Она поискала взглядом Фрэнка Кеннеди и нашла его рядом с миссис Элсинг. Скарлетт сделала ему знак подойти.

– Я посижу вон в той нише. Может, принесете мне что-нибудь перекусить? Мы могли бы немного поболтать, – сказала она Фрэнку, когда остальные трое мужчин отошли.

Пока он бегал за бокалом вина и тонким, как лист бумаги, кусочком кекса, Скарлетт устроилась в нише в дальнем конце гостиной и тщательно расправила складки платья, так чтобы самых худших пятен не было видно. Унизительные события этого утра, проведенного с Реттом, были вытеснены радостным волнением от встречи с множеством старых знакомых и звуками музыки. О поведении Ретта и своем позоре она подумает завтра. Завтра ей вновь предстоит терзаться бессильным гневом. Завтра она опять спросит себя, удалось ли ей произвести впечатление на уязвленное сердце Фрэнка. Но не сейчас. В этот вечер в ней до кончиков пальцев кипела жизнь, все ее чувства были обострены надеждой, глаза искрились.

Выглядывая из алькова в громадную гостиную, Скарлетт наблюдала за танцующими парами и вспоминала, какой красивой была эта комната, когда во время войны она впервые приехала в Атланту. Тогда начищенные деревянные полы сверкали зеркальным блеском, а свисавший с потолка канделябр сотнями хрустальных подвесков ловил, преломлял, отражал и разбрасывал по всей комнате огоньки десятков горевших на нем свечек, переливавшихся и мерцавших, подобно бриллиантам и сапфирам. Старинные портреты на стенах были полны величия и взирали на гостей с милостивой приветливостью. Мягкие диваны розового дерева так и манили присесть, а самый большой из них занимал почетное место в той самой нише, где сейчас сидела Скарлетт. На всех званых вечерах это было ее самое любимое место. Отсюда открывался прекрасный вид на гостиную и дальше на столовую, где стоял овальный обеденный стол красного дерева на двадцать персон, а у стены чинно выстроились двадцать тонконогих стульев и массивный буфет, заставленный серебряными приборами, подсвечниками на семь свечей, бокалами, соусниками, графинами и маленькими сверкающими рюмочками. В первые годы войны Скарлетт часто сиживала на этом диване всегда в компании какого-нибудь офицера приятной наружности, слушала скрипку и контрабас, аккордеон и банджо и наслаждалась ритмичным шарканьем танцующих ног по натертому воском и отполированному полу.

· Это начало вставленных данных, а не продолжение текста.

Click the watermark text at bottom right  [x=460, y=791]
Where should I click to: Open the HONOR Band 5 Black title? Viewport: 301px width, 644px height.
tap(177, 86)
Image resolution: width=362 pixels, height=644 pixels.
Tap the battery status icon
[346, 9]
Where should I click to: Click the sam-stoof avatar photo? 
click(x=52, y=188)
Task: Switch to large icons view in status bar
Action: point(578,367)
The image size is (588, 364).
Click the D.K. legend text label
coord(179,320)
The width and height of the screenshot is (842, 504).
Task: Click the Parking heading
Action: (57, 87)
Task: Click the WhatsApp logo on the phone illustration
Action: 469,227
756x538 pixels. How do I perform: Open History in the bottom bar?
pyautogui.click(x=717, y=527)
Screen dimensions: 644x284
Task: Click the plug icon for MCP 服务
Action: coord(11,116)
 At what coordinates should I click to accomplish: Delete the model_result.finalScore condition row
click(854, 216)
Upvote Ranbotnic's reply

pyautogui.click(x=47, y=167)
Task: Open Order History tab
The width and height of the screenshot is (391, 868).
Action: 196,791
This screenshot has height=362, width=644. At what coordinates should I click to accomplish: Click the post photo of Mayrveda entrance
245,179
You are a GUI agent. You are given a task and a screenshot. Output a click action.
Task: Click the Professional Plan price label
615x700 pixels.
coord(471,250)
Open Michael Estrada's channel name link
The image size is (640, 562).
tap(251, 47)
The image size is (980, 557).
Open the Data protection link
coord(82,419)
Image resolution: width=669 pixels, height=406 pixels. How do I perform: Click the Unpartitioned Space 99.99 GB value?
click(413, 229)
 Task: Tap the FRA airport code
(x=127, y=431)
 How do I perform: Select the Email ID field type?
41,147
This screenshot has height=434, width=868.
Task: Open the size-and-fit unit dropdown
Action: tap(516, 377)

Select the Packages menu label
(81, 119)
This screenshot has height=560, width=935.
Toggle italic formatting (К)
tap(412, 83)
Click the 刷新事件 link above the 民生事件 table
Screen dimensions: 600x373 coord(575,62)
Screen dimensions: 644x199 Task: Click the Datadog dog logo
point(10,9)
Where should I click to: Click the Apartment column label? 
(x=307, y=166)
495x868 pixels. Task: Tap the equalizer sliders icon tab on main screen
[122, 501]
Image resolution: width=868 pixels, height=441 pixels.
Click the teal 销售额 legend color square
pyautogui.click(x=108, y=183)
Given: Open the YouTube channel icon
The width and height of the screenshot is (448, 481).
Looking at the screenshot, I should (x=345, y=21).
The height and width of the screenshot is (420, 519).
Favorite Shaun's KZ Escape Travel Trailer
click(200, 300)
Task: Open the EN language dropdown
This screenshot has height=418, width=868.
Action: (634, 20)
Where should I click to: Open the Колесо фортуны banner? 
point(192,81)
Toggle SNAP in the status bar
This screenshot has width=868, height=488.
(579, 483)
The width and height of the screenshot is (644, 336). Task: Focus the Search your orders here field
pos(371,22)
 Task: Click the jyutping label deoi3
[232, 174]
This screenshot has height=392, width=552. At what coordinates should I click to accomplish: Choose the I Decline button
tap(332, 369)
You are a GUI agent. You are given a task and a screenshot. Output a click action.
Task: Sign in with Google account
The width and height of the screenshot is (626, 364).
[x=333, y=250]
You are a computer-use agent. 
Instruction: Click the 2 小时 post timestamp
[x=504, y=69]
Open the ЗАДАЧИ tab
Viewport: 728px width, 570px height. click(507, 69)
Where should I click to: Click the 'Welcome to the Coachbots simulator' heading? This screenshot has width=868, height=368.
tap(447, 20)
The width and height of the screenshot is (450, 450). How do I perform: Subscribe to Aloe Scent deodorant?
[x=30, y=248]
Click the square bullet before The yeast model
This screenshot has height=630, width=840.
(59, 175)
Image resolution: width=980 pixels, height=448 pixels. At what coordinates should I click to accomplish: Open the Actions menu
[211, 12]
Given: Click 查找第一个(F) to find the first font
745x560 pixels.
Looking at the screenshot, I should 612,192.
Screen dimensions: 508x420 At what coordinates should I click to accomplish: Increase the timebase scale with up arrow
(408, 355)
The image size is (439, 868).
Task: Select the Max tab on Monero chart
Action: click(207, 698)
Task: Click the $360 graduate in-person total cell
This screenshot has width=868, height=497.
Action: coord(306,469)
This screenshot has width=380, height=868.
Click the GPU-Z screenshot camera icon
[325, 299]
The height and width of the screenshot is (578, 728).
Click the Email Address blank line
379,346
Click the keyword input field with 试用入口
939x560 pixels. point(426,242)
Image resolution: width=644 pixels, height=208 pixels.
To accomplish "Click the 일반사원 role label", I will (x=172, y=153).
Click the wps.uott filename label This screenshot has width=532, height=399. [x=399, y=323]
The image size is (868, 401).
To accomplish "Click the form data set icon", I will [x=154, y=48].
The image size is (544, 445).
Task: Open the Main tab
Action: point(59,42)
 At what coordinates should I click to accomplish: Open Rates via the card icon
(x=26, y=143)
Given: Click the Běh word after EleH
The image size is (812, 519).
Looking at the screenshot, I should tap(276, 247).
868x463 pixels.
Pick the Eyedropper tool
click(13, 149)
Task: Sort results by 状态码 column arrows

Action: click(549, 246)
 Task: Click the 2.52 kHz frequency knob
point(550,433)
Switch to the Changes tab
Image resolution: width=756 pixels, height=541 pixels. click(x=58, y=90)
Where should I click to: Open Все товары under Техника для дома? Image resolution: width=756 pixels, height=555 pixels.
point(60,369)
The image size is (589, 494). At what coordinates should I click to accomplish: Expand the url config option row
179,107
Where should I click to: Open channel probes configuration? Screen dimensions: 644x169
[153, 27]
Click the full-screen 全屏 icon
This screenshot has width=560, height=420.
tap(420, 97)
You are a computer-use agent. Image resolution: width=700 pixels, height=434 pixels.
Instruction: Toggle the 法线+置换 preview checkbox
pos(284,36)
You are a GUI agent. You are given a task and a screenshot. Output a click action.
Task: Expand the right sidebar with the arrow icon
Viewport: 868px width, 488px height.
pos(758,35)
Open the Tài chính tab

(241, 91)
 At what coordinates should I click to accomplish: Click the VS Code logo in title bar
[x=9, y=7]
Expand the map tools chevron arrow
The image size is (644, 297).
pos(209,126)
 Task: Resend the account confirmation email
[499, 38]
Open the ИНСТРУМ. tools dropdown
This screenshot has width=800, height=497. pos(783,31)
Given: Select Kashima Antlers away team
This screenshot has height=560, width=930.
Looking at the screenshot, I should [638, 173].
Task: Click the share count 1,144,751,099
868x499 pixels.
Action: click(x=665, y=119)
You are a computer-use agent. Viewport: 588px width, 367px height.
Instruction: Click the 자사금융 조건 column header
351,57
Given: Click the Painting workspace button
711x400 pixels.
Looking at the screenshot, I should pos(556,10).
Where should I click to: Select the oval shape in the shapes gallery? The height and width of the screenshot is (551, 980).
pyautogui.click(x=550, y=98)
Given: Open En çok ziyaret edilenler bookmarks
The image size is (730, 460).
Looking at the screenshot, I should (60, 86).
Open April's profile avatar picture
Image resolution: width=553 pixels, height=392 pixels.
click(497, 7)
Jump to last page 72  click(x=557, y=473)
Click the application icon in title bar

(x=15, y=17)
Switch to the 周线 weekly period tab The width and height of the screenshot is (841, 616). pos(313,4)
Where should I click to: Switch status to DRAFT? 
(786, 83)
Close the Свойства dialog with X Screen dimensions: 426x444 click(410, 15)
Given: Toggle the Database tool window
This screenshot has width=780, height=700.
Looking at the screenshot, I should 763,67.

Теперь же в канделябре не было ни одной свечи. Он весь покосился, большинство подвесок было разбито, словно захватчики-янки задались целью истоптать их своими сапогами. Гостиную освещали лишь масляная лампа да несколько свечей, но главным источником света служило пламя, ревущее в широком камине. В дрожащих отблесках огня становилось особенно заметно, насколько непоправимо изрубцован и расколот старый паркет. На выцветших обоях отчетливо виднелись прямоугольные следы от висевших здесь раньше портретов, а широкие трещины в штукатурке напоминали о том, как снаряд, упавший на крышу во время осады города, разворотил весь второй этаж. Тяжелый старинный стол красного дерева, уставленный графинами с вином и сладостями, хоть и обшарпанный, со следами неумелого ремонта на поломанных ножках, все еще царил в опустевшей столовой, но буфет, серебро и тонконогие стулья исчезли. Не было больше и потускневших парчовых штор, когда-то закрывавших арочные, застекленные до самого пола балконные двери в противоположном конце гостиной, остались лишь явно стираные и штопаные кружевные занавески.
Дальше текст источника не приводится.